Some are likely to read the
church’s current reticence about the film as an implicit endorsement of an
old-style passion play explicitly hostile to the spirit of Vatican II. It is
more likely that the American hierarchy, especially in light of the disarray
caused by the abuse crisis, simply do not want another media fiasco, or to
become embroiled in a preemptive and high-octane public conflict over a
yet-to-be-released film. As Mark E. Chopko, the bishops’ lawyer, noted in a
written apology to Gibson (cited in Boyer’s New Yorker article),
“When the film is released, the USCCB will review it at that time.”
Nor is there any percentage
for the bishops to antagonize publicly a high-profile traditionalist
like Gibson.

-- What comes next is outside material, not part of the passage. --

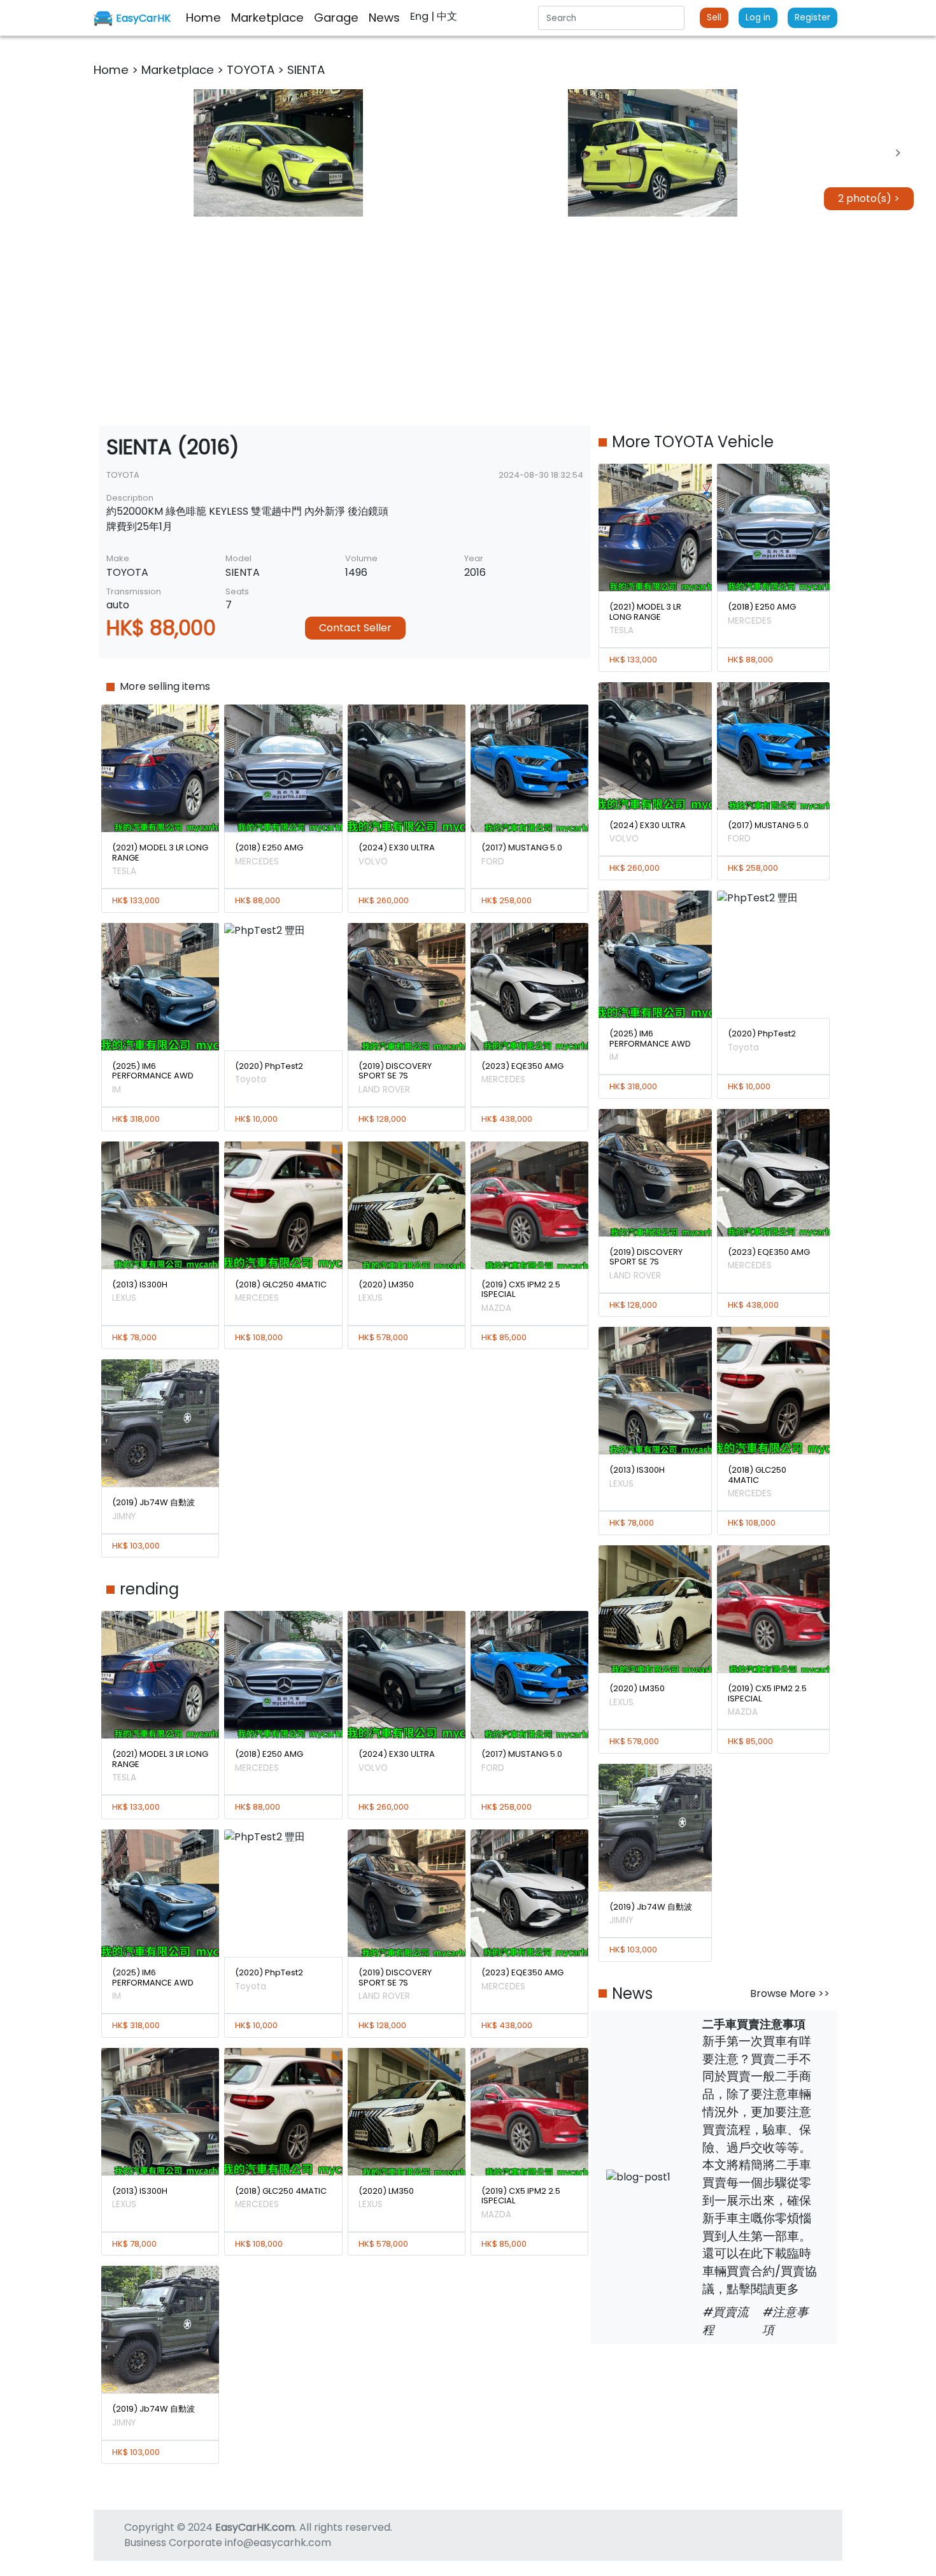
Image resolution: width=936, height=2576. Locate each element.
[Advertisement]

To do so would fuel further alienation on the Catholic right,
particularly in a movement that strikes so unambiguously at the image of the
Church’s unity and which the Vatican seeks to woo back to the fold.
Whatever the issues and
tensions between Christians and Jews raised by the current controversy, the
conflict is also a cultural idiom of the post-Vatican II travails among
Catholics themselves. As one of the “remnant faithful,” Mel Gibson—along
with many other elements in the traditionalist movement—is a symbolic and
(sometimes) troubling reminder to his co-religionists of what was normative
Catholic practice and belief in the not too distant past.